An emerging implementation that combines science with practicality

Improve the performance of your Python development and add flexibility with PyPy with just-in-time compiler implementation. Learn about PyPy, its benefits, and how it can accelerate development of high-performance applications.

Share:

Uche Ogbuji, Partner, Zepheira, LLC

Photo of Uche OgbujiUche Ogbuji is partner at Zepheira where he oversees creation of sophisticated web catalogs and other richly contextual databases. He has a long history of pioneering in advanced web technologies such as XML, semantic web and web services, open source projects such as Akara, an open source platform for web data applications. He is a computer engineer and writer born in Nigeria, living and working near Boulder, Colorado, USA. You can find more about Mr. Ogbuji at his weblog, Copia.



14 February 2012

Also available in Chinese Russian Japanese

Overview

The Python programming language, which emerged in 1994, has really taken hold since the turn of the new millennium. One measure of a language's success is the number of implementations. The best-known and most used implementation of Python is called CPython. There have also been successful projects such as Jython (Python language working on the Java™ runtime) and IronPython (Python language working on the .NET platform). These have all been open source, and Python has always had a large presence in the open source software world.

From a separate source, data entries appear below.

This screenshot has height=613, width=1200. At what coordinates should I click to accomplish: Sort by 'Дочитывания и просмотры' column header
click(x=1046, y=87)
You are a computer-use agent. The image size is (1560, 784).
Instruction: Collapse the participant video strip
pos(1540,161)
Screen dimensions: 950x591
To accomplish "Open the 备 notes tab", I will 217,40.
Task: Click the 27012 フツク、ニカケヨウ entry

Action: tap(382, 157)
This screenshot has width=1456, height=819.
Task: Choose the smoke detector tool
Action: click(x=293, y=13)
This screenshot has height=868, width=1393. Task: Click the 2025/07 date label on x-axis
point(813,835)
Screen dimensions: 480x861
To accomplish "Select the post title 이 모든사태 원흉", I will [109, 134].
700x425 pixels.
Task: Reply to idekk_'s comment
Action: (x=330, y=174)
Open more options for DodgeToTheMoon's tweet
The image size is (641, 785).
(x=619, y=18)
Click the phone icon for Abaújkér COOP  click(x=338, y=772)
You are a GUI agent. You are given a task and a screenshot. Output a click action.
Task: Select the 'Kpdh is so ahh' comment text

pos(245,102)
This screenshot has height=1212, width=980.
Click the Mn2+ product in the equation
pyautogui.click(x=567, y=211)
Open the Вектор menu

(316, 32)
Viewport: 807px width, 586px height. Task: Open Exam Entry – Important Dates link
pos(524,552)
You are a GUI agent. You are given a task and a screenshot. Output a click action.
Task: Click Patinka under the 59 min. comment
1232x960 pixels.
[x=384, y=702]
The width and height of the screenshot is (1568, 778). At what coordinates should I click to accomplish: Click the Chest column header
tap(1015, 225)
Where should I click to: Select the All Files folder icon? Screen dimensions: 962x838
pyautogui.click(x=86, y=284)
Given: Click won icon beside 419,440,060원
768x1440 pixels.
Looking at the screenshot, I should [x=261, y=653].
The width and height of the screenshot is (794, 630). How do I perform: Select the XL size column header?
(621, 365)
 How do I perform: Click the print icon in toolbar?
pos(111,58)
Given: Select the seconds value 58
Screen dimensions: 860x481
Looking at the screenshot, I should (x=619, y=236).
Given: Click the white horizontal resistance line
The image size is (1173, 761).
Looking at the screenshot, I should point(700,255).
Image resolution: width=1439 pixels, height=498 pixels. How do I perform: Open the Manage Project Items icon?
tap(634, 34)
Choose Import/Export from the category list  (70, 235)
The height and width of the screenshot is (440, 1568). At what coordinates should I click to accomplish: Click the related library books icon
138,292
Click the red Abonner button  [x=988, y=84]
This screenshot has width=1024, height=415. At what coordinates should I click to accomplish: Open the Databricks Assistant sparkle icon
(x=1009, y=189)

A long-standing goal for Python implementation is to support pure language design — to "bootstrap" the definition of Python by specifying the language in its own terms, rather than in terms of other languages such as C and Java. The PyPy project is a Python implementation serving this need. PyPy means "Python implemented in Python," though it's actually implemented to a subset of Python called RPython. More precisely, PyPy is a runtime of its own into which you can plug in any language.

The clean language design PyPy allows makes it feasible to build in low-level optimizers with enormous benefit to optimization. In particular, PyPy integrates a just-in-time (JIT) compiler. This is the same technology that famously revolutionized Java performance in the form of HotSpot, acquired by Sun Microsystems from Animorphic in the early 2000s and incorporated into their Java implementation, making the language practical for most uses. Python is already practical for many uses, but performance is the most frequent complaint. PyPy's tracing JIT compiler is already showing how it might revolutionize the performance of Python programs, and even though the project is in what I would characterize as a late beta phase, it is already an essential tool for the Python programmer, and a very useful addition to any developer's toolbox.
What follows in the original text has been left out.